Here’s a sobering statistic: according to the 2009 Verizon Data Breach report, 285 million records were compromised in the 90 cases that Verizon investigated in 2008. That is close to one exposed record for each of the roughly 305 million citizens in the USA.
Data security in today’s business world is a classic Catch-22. We need to protect both data and the business processes that rely on that data. To do so we need to move from a reactive fear (or compliance) driven mode to a proactive risk-adjusted data security plan, centered on an analysis of an organization’s unique data risk factors and the use of a risk-adjusted methodology to determine the appropriate data-protection processes, policies and solutions for that organization.
There are different definitions of end-to-end encryption.
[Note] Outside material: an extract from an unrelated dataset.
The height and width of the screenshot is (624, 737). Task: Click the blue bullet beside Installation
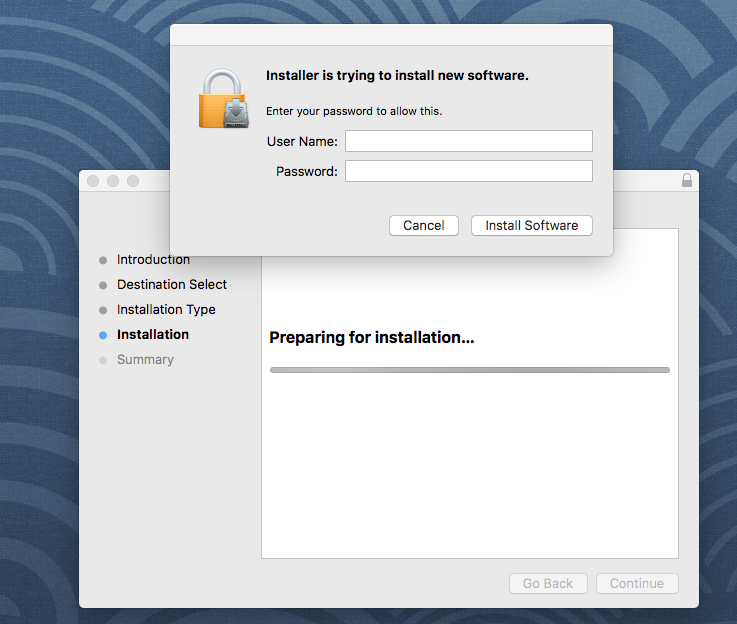(103, 335)
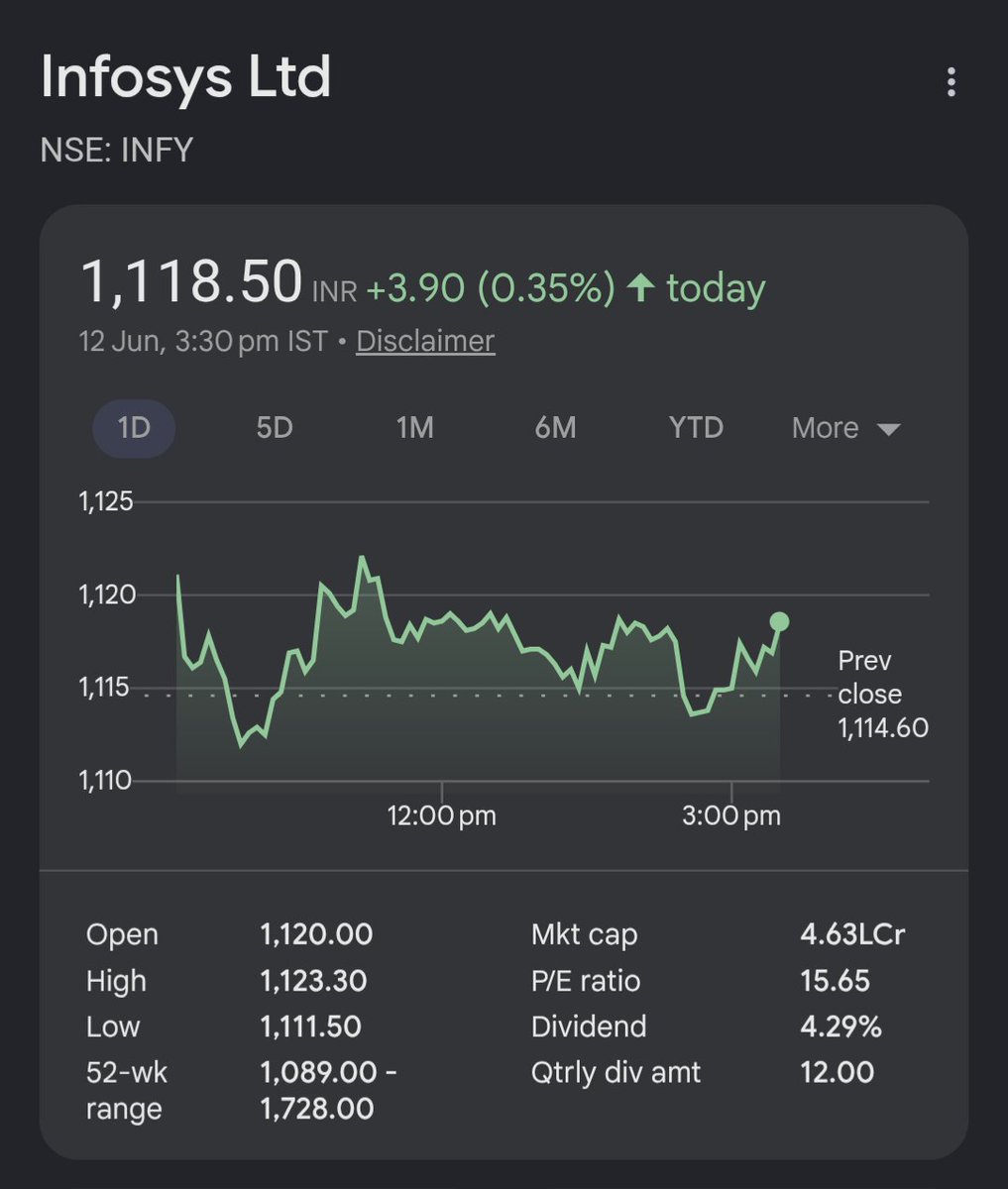
Task: Open the three-dot overflow menu
Action: click(x=951, y=82)
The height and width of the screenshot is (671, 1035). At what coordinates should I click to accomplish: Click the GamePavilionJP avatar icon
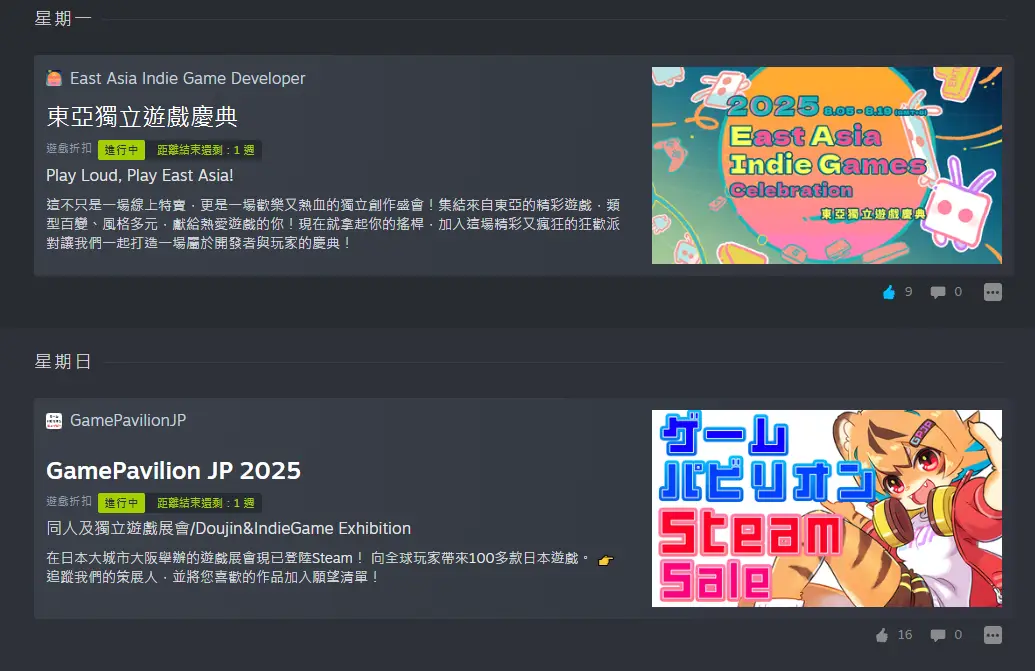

To some people it means encrypting data throughout its entire lifecycle, from capture to disposal. This sort of end-to-end encryption (or tokenization) does provide the strongest protection of individual data fields.
Another way to think about end-to-end, and a very practical approach to data protection, is to provide end-to-end encryption between specific parts of a solution that are in high risk areas. This approach can be applied within an enterprise or between organizations. In the latter case a supporting infrastructure that includes functions to establish trust and key management can take a long time to implement. Encryption can only provide confidentiality and integrity and must always be combined with other aspects of security, including authentication, authorization and monitoring to provide a secure overall solution. While I am a strong proponent of end-to-end encryption, not every bit of data needs to be encrypted throughout its lifecycle. The sensible approach to adopt is a risk-adjusted methodology that protects data according to its value with the appropriate layers of security.
The risk level of the data collected, used and stored in the enterprise
Enterprise data protection
Businesses can look at enterprise-class end-to-end encryption solutions along with newer approaches — such as tokenization, Format Controlling Encryption, and Database Activity Monitoring.